Generally we can say that a negative value is obtained when there is an exothermic or spontaneous reaction, while a negative value is obtained when the reaction comes from endothermic processes. In order to verify the different values in chemistry it is sufficient to consult the Periodic Table of elements from which it can be seen that affinity increases from left to right and decreases from top to bottom.
In chemistry most of elements conventionally have a negative electronic affinity. In practice this means that the same elements do not need energy to add an electron but otherwise they release it. Each element has a different negative electronic affinity. Generally speaking it can be said that elements that are not part of the category of metals have a higher negativity.
Electronic affinity behavior:
- The electronic affinity is influenced by the octet rule. Elements in group VII A (fluorine, chlorine, bromine, iodine, and astatine) tend to gain an electron and form -1 anions. Noble gases in group VIII A already have the full octet, so adding electrons requires a large amount of energy, but it is possible.
- Elements in group 2 from beryllium and group 12 from zinc have positive affinities, as these elements have complete s or d orbitals.
- Group 15 elements have low affinity, nitrogen even positive. The reason is that these elements enjoy a slight stability, given by the presence of an electron in each of the last three p orbitals.
- Electronic affinity, in absolute value and with rare exceptions, becomes more negative going right in the period (because it slightly decreases the radius due to the attractive force of nucleus and increases the number of electrons on the last energy level, so the atom can reach more easily the maximum stability) and becomes less negative going down along the group (both for the distance from nucleus, and for the increase of atomic number, so also of electrons that exert a repulsive force that tends to destabilize the atom).
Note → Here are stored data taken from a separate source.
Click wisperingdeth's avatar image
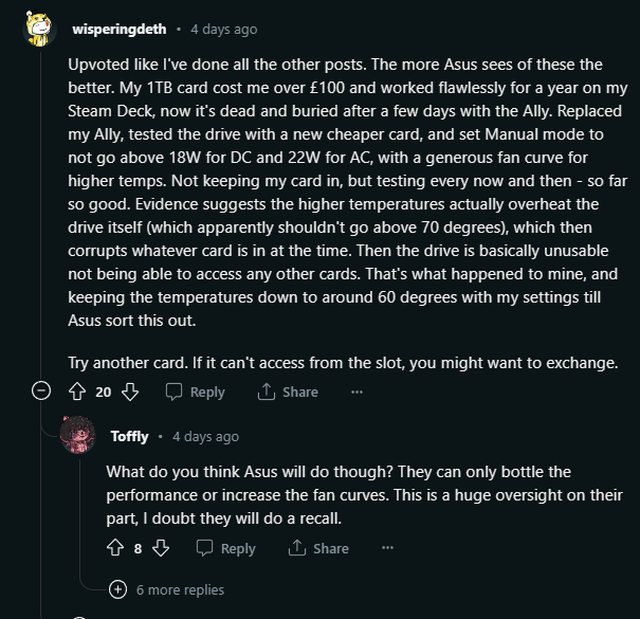640x619 pixels. 40,30
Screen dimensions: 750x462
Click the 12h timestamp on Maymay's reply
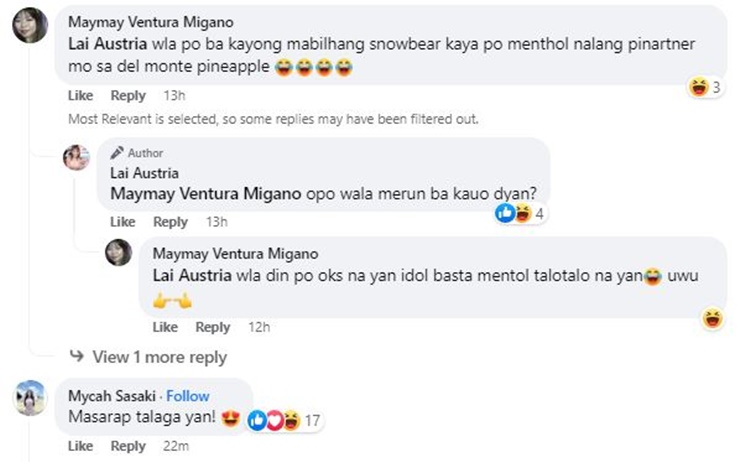(x=259, y=328)
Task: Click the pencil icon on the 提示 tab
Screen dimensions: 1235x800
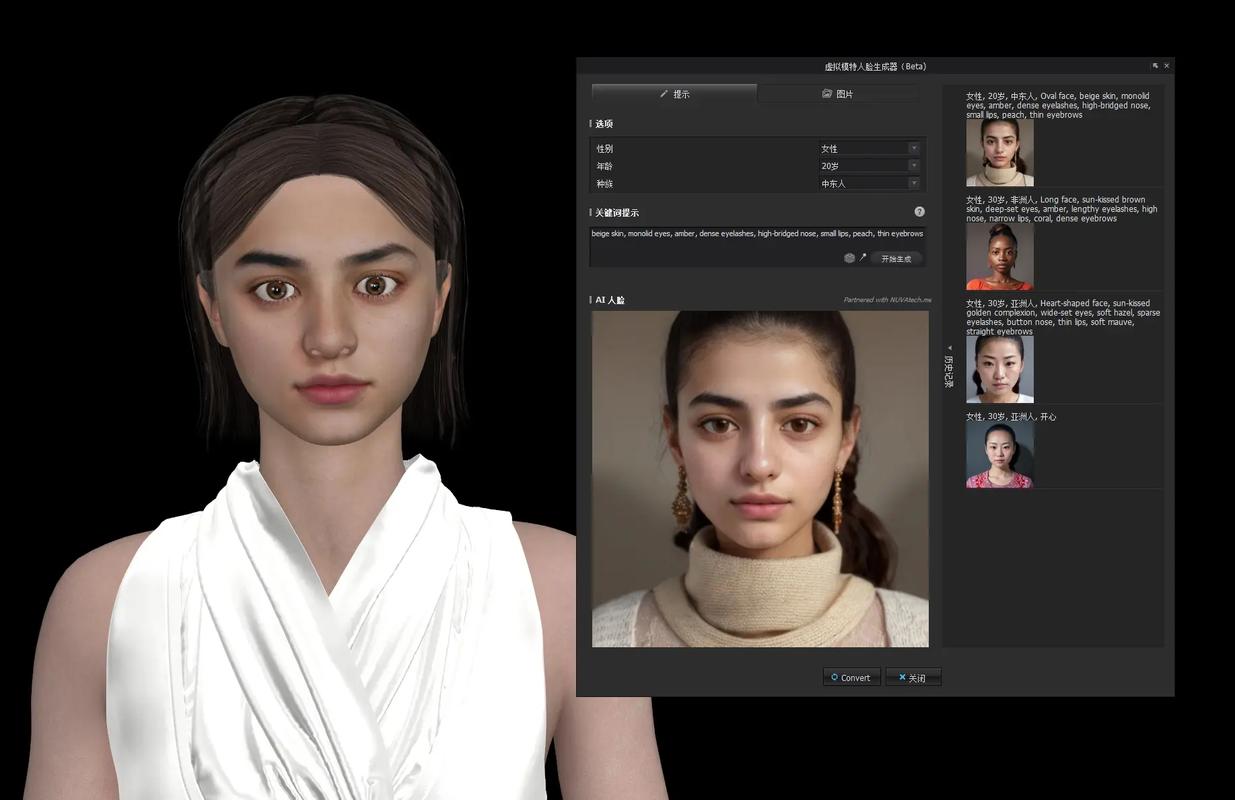Action: (663, 92)
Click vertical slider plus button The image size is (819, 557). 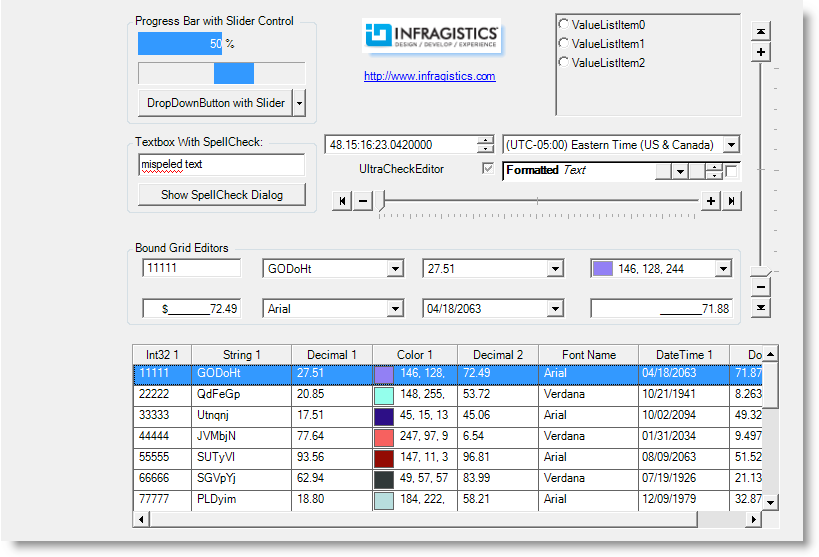tap(761, 52)
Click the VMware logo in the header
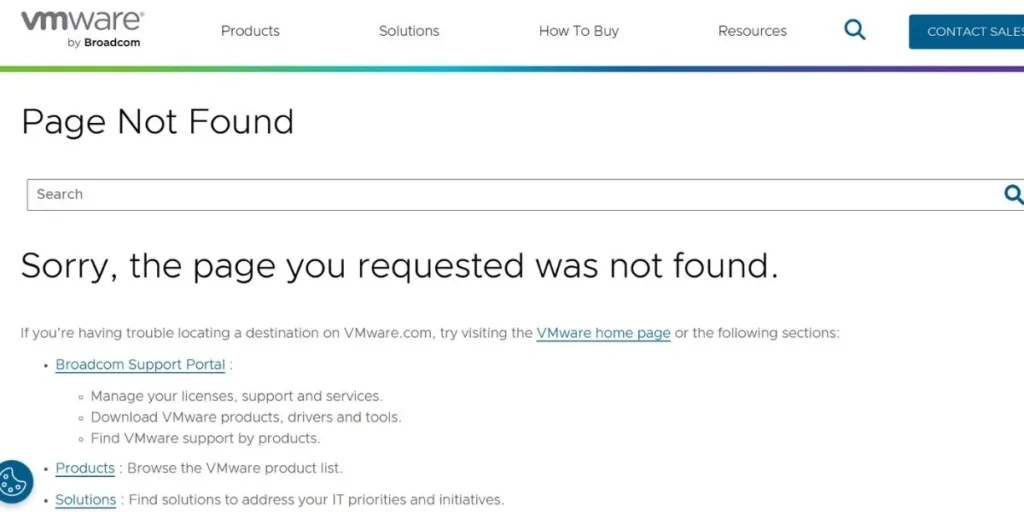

For example fluorine (top right of periodic table) has a high electron affinity because it lacks only one electron to obtain the “closed shell”, then obtained an electron and therefore reached the shell, releasing energy stabilizes.
Moreover a property related to electronic affinity is electronegativity, as atoms more electronegative will have a greater tendency to acquire electrons. This explains why fluorine has a very high electronic affinity. However, the difference in electronic affinity between chlorine and fluorine should be noted, because although fluorine is more electronegative than chlorine, the latter has a more negative electronic affinity value. This is explained by the greater atomic radius of chlorine, so the electrons that reach the outer orbitals are less affected by the repulsive force exerted by the valence electrons.
Electron affinity is not limited to elements, but also applies to molecules. For example those of benzene and anthracene are positive, that of naphthalene close to zero.